Ami Colé Raised Millions In Venture Capital And Broke Barriers — Now Diarrha N’Diaye-Mbaye Is Saying Goodbye, On Her Own Terms

After four years, Diarrha N’Diaye-Mbaye, founder of the clean beauty brand Ami Colé, announced on Instagram on Thursday (July 17) that she’s winding down the company.
What began as a mission to create makeup that truly works for melanin-rich skin, grew into much more. It became a movement and a metaphorical home for many, just like the salon her mother once built, she noted.
In the heartfelt post, N’Diaye-Mbaye called this moment “another love letter, not a goodbye.”
“We were a brand rooted in purpose, storytelling, and the bold celebration of who we are,” she wrote. “Let’s not forget bomb ass products!”
From the earliest sketches in her Brooklyn, NY, apartment to seeing Ami Colé’s products on Sephora shelves across North America, she noted, N’Diaye-Mbaye turned a vision into reality.
“This moment is bittersweet… Thank you for everything you’ve taught me about living your dreams out loud,” she wrote. She also thanked the investors who believed in her, Sephora for giving the brand a home, her dedicated team, and the community whose love and support made it all possible.
“To every Brown girl out there, don’t be afraid to fail out loud. Take it there! Dare to dream big! Learn, dust yourself off and try again. Pay it forward.”
Scaling A Dream In A Shifting Market
Ami Colé, which launched in 2021, quickly became a go-to for clean beauty lovers seeking products that worked for deeper skin tones. It earned praise from high-profile celebrities, such as Kelly Rowland and Aysha Harun, numerous awards, and a spot on “Oprah’s Favorite Things” list, per The Cut. But most importantly, it stood out in an industry where inclusivity can often feel like an afterthought.
However, behind the scenes, the journey was more complicated.
Like many Black-owned brands that gained traction after the murder of George Floyd in 2020, Ami Colé initially benefited from a wave of investor enthusiasm around diversity, equity, and inclusion (DEI). That enthusiasm didn’t always translate into long-term support.
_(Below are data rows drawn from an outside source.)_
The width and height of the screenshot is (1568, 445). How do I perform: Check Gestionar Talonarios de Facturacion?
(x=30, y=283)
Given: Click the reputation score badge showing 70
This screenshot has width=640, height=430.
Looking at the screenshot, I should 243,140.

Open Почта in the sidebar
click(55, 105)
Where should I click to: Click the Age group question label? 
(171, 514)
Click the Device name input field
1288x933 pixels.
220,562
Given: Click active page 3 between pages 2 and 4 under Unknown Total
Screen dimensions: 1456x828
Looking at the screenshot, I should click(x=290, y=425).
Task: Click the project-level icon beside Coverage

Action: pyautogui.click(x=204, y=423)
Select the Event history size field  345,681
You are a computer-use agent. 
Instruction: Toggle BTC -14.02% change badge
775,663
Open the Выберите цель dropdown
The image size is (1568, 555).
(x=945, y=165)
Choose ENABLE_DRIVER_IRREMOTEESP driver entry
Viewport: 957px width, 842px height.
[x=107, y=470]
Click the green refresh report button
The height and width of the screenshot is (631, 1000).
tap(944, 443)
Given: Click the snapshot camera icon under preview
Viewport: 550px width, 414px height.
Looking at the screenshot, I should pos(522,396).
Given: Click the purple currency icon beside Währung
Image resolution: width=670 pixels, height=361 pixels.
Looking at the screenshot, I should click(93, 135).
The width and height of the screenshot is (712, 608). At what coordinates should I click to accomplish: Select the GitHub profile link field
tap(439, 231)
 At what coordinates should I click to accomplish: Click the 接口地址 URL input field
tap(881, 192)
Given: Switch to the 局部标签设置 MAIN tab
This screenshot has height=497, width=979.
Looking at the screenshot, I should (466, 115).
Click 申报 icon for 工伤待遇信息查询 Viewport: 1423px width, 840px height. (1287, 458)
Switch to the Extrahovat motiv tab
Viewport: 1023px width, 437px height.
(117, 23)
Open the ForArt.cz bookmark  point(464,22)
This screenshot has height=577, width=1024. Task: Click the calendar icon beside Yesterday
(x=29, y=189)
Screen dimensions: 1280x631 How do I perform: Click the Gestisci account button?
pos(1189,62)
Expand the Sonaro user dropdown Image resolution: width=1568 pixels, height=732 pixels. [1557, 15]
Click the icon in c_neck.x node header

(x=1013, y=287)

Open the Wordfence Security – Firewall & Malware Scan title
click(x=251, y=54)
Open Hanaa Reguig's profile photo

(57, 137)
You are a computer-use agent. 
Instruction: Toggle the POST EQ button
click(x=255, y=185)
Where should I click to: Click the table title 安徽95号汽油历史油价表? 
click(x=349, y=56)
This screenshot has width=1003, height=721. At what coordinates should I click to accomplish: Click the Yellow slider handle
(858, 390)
“Instead of focusing on the healthy, sustainable future of the company and meeting the needs of our loyal fan base,” N’Diaye-Mbaye wrote in a candid essay for The Cut, “I rode a temperamental wave of appraising investors — some of whom seemed to have an attitude toward equity and ‘betting big on inclusivity’ that changed its tune, to my ears, from what it sounded like in 2020.”
Compounding the challenge was the pressure of being one of the few Black women to raise significant venture capital. Ami Colé raised over $3 million, according to PitchBook, backed by firms like G9 Ventures and Greycroft, along with angel investors such as Hannah Bronfman and The Cut Editor-in-Chief Lindsay Peoples Wagner, TechCrunch notes.
Ami Colé’s closure comes amid a broader decline in venture funding for Black founders, which, according to Crunchbase, has dropped to its lowest level in years at 0.4%. As political backlash against DEI initiatives grows louder, long-term investment in Black-owned businesses has become even more difficult to secure.
The Work Isn’t Over
Though Ami Colé is closing, N’Diaye-Mbaye made it clear that her journey is far from over.
“I still believe in beauty — at every level — and I’m looking forward to discovering what comes next,” she wrote in The Cut.
This chapter may be ending, but the impact Ami Colé made, creating space for underrepresented consumers and proving the value of purpose-driven brands, will live on.